TERNYATA IBUKU TAK IKUT LIBURAN.#2

Sebelumnya, jangan lupa like, komen, dan subscribe cerita ini biar author tambah semangat untuk up bab terbaru.

Happy reading.🍔🍔🍔🍔

"Andi, tolong bantu aku buat nyari tiket untuk pulang ke indo yang bisa berangkat hari ini juga, aku akan minta izin pada bos untuk cuti beberapa hari," ucapku pada Andi teman seperjuanganku.

"Kenapa? Kok, dadakan. Biasa kalau mau cari tiket yang cepet sih, gampang. Tapi, harganya bisa dua kali lipat lebih mahal," sahut Andi.

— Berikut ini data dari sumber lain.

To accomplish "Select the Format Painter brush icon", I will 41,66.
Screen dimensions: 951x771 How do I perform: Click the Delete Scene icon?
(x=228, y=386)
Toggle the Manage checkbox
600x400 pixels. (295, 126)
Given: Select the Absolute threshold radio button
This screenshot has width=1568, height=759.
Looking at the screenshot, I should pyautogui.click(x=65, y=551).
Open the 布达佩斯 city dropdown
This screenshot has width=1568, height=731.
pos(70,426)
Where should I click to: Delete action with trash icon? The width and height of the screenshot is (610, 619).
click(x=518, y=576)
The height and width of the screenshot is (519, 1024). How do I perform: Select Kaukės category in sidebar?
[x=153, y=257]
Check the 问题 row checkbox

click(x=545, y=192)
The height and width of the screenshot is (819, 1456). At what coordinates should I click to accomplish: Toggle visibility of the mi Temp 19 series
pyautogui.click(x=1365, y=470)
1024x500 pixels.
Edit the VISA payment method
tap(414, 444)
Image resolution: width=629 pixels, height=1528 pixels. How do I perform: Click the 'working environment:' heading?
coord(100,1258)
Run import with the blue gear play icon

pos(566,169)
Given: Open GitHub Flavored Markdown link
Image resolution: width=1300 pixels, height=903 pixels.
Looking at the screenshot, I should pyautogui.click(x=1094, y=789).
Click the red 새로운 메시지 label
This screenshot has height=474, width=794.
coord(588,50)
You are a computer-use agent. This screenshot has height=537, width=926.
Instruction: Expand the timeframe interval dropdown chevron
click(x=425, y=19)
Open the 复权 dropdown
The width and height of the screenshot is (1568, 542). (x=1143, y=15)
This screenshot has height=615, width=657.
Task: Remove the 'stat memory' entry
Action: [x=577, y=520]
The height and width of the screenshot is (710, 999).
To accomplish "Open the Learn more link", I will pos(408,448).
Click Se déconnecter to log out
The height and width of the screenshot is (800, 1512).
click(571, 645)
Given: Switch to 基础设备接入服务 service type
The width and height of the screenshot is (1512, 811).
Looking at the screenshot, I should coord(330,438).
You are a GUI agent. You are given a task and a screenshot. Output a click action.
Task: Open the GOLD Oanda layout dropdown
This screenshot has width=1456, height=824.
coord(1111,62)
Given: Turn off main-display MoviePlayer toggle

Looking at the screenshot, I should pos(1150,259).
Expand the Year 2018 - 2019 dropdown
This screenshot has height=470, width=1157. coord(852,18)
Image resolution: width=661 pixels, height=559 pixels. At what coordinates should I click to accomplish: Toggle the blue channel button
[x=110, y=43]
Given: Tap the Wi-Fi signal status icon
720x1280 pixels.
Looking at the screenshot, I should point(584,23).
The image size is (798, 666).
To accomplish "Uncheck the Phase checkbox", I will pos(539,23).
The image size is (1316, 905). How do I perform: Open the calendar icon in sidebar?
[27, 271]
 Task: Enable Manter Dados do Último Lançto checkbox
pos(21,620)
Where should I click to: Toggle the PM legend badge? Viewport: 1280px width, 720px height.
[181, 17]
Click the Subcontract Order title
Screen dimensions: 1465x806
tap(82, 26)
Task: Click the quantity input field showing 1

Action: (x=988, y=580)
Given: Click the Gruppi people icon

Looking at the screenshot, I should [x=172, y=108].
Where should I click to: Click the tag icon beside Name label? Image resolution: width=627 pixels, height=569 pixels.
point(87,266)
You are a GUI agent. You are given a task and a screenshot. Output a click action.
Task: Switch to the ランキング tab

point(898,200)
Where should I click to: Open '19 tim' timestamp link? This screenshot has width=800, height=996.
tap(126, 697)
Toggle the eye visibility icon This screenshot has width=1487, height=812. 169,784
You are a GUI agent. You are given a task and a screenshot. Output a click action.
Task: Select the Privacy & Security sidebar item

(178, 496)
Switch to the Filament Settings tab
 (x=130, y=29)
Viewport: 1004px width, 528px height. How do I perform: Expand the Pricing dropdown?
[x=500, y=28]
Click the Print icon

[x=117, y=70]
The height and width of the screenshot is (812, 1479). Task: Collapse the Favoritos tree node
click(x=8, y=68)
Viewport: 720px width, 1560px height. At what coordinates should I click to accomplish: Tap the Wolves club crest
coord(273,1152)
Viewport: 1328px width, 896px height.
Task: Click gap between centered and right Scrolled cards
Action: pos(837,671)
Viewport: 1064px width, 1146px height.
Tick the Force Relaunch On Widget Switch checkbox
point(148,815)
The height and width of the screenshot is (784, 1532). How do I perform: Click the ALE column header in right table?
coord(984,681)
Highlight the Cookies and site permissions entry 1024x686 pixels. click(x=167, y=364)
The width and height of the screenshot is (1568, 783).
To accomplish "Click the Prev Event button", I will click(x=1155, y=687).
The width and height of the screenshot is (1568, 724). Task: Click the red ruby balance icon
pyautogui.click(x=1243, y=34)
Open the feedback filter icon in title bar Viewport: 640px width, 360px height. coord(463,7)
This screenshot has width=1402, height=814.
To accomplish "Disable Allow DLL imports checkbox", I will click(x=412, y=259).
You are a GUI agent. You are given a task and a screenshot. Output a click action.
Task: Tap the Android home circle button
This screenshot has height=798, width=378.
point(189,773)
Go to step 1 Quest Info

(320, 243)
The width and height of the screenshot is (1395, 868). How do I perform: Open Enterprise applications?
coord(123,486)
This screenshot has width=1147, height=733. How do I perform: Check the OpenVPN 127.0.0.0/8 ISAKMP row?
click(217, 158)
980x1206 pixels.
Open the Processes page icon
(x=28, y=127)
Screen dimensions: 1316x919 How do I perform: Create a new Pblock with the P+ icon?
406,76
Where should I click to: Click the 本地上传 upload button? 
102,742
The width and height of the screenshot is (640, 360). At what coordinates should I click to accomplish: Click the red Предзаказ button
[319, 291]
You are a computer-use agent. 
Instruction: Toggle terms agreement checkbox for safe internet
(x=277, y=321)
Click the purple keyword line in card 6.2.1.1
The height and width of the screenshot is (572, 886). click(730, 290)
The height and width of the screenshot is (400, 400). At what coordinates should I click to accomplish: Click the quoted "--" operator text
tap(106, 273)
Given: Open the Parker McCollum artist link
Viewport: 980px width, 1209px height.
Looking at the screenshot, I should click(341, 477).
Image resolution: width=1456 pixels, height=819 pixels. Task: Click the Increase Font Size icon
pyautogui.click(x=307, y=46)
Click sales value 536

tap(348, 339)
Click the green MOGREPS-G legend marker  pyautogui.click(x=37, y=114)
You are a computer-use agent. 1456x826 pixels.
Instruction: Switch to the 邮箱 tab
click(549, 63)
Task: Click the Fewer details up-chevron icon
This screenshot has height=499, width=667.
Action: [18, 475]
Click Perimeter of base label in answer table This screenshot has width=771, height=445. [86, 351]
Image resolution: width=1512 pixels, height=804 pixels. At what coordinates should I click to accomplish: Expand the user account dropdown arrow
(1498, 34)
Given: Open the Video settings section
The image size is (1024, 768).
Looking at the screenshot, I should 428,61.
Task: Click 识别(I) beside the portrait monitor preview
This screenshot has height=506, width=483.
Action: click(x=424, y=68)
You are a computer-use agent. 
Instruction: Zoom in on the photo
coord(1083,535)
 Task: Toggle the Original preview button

"Gak papa, soalnya ini keadaannya mendesak. Ibuku masuk rumah sakit, Ndi." Aku berujar, air bening sudah memupuk di sudut pelupuk. 

"Oh oke, aku punya temen agensi travel. Kayaknya bisa minta bantuin dia deh," ujar Andi

"Kalau bisa aku mau berangkat lewat jalur udara, biar lebih cepat sampai ke indo," ucapku.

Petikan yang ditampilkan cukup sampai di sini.